Gestation in mammals is typically associated with higher blood volume [8,9], which implies larger total body O2 stores. Pregnancy is also linked with an increase in the basal metabolic rate (i.e. higher rate of O2 consumption) [10,11]. Furthermore, although the presence of specialized fetal haemoglobin has not been confirmed in pinnipeds, their fetuses do have a haemoglobin molecule with higher O2 affinity than adults [12], which may protect the fetus from hypoxia. Therefore, pregnancy likely impacts the O2 available to the mother.

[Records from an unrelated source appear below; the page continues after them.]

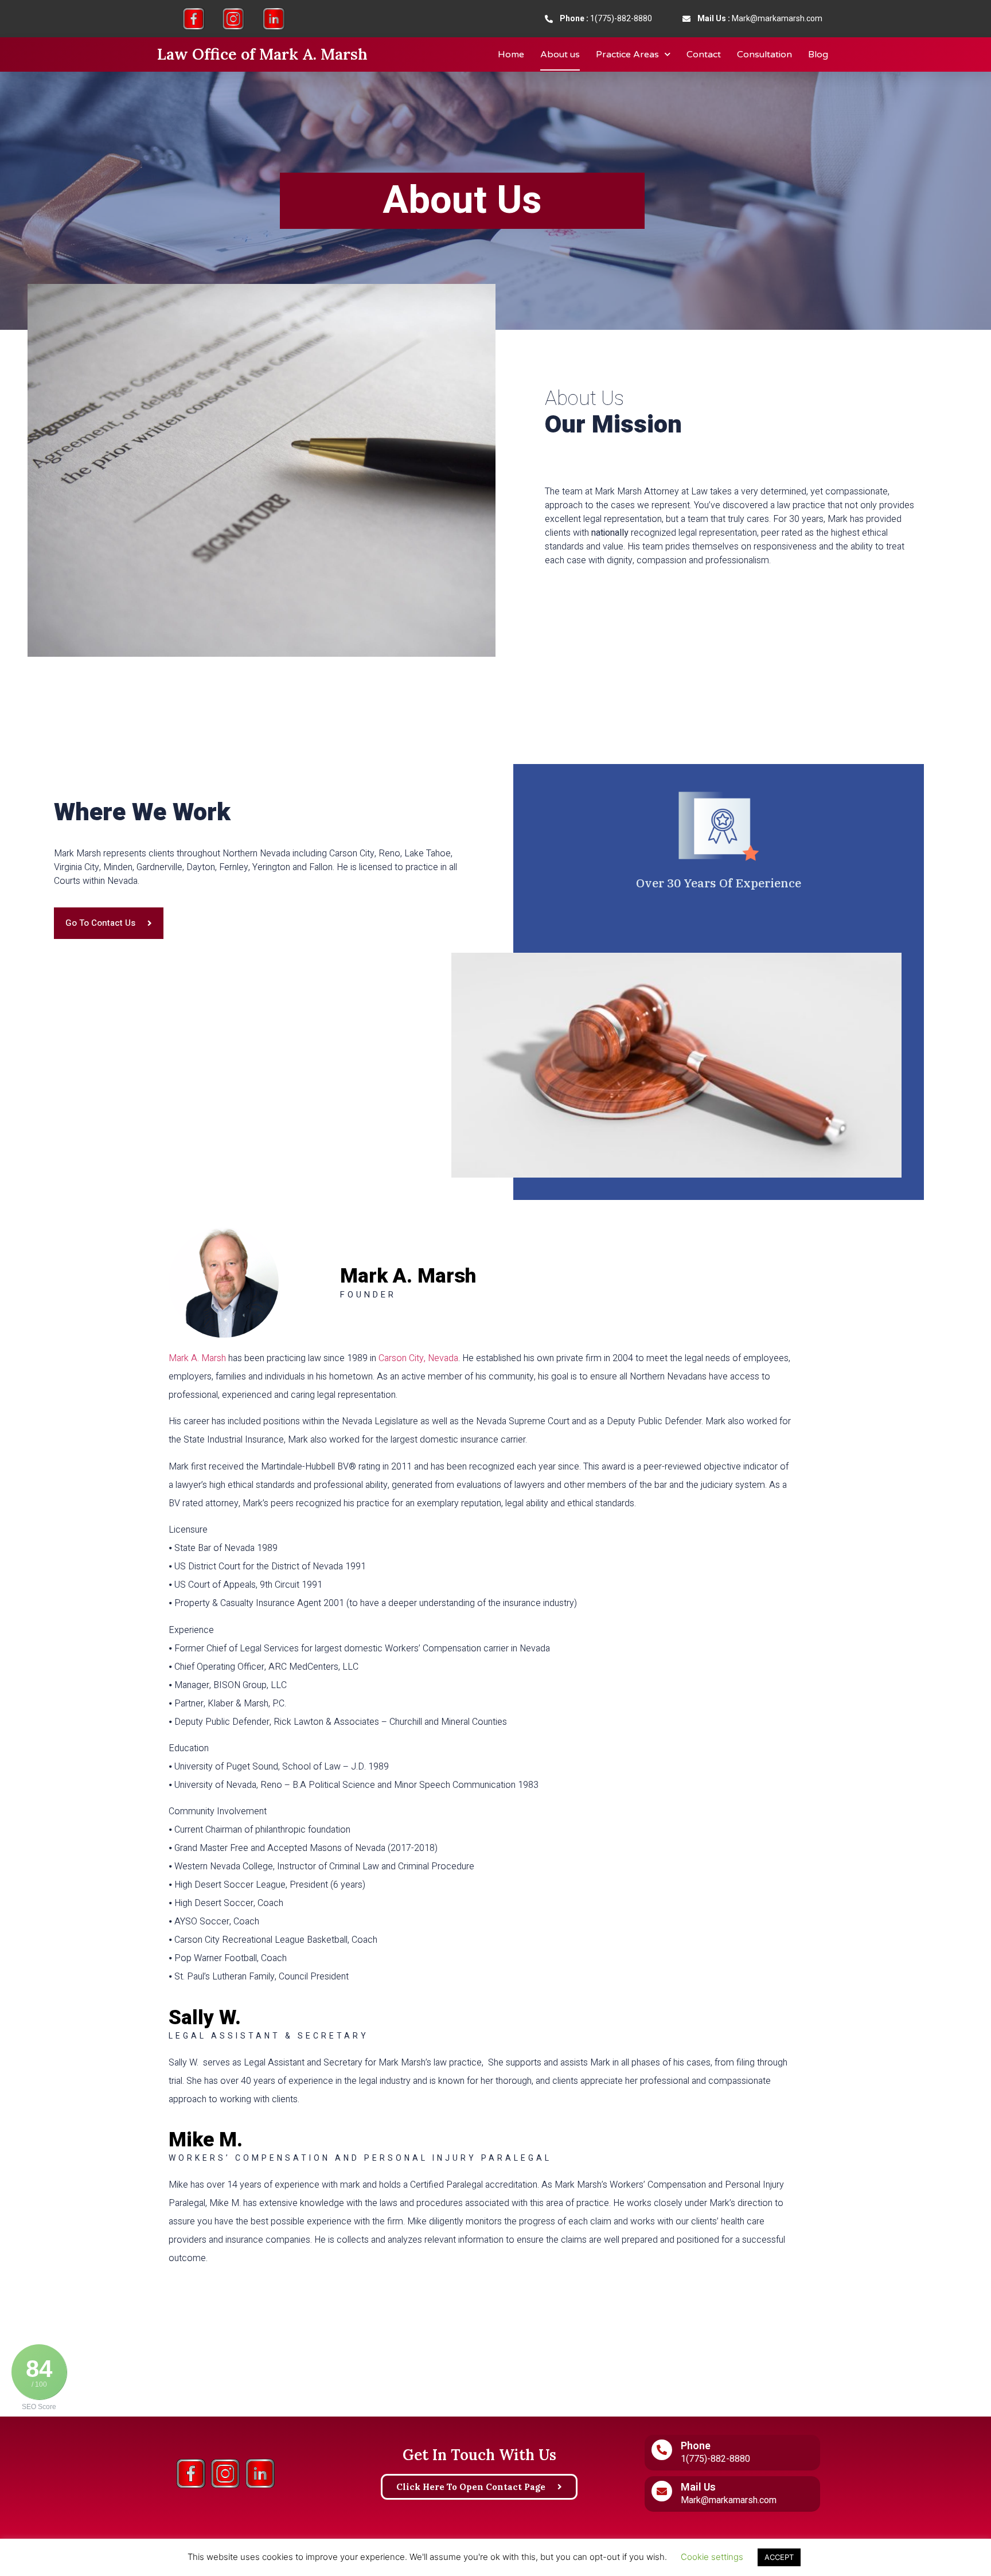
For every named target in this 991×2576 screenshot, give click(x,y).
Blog (818, 54)
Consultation (764, 54)
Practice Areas (627, 54)
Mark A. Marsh (197, 1358)
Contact (703, 54)
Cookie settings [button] (712, 2556)
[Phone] (661, 2449)
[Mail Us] (661, 2491)
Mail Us (698, 2487)
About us (560, 54)
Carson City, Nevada (418, 1358)
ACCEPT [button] (779, 2557)
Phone (696, 2445)
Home (511, 54)
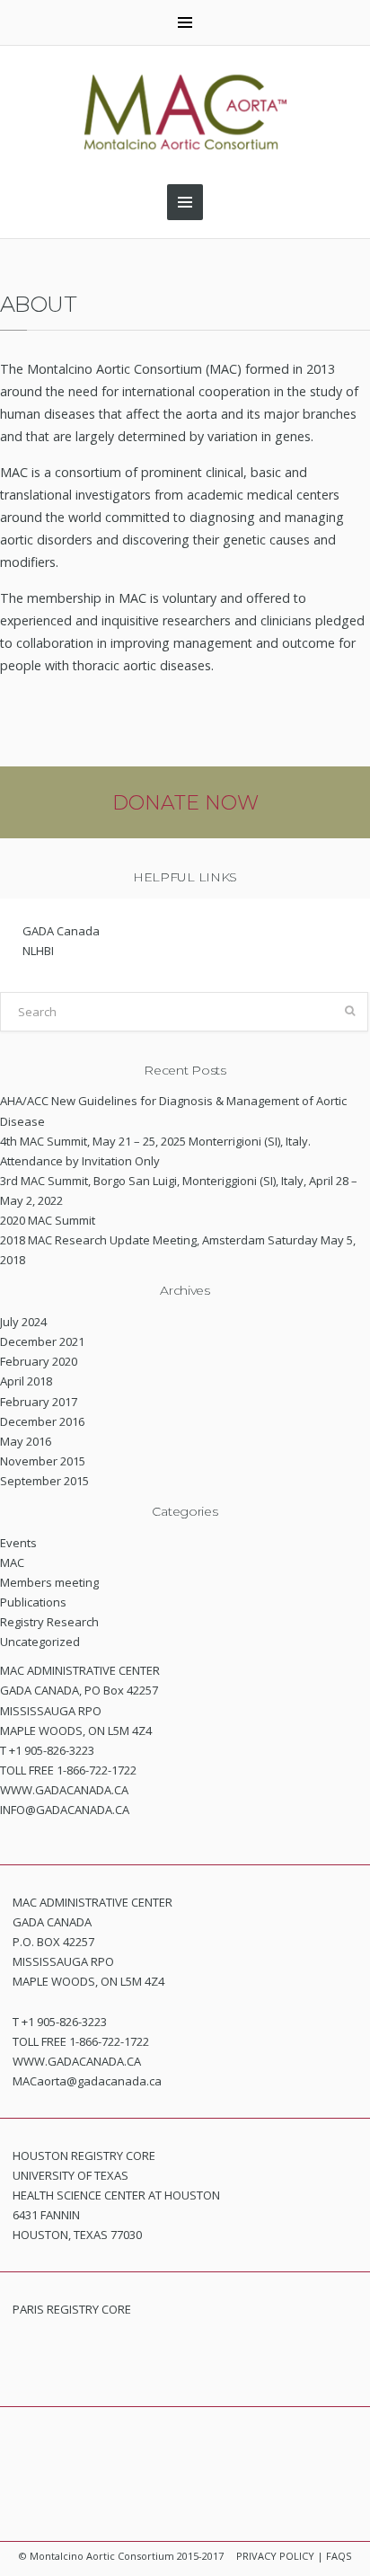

Adult female elephant seals (genus Mirounga) haul out twice a year: to breed (approx. four weeks) and moult (approx. six weeks); they spend the rest of their time diving continuously at sea [13,14] (figure 1). These dives can be close to 2 h in duration, and reach depths of over 2000 m [13,14]. Deep-diving species typically maximize their O2 storage by having greater blood volume and higher concentrations of haemoglobin and myoglobin than shallow-diving species [7]. Blood volume also increases as animals spend more time at sea, representing a possible conditioning effect from repeated breath-holds and hypoxia [15,16].
Figure 1.
Annual cycle of adult female northern elephant seals. Breeding (approx. four weeks) and moulting haul-out (approx. six weeks) are indicated in brown. Individuals spend the rest of their annual cycle diving continuously at sea (blue). Timing of egg is uncertain. Pregnancy can only be confirmed when the female hauls out. (Online version in colour.)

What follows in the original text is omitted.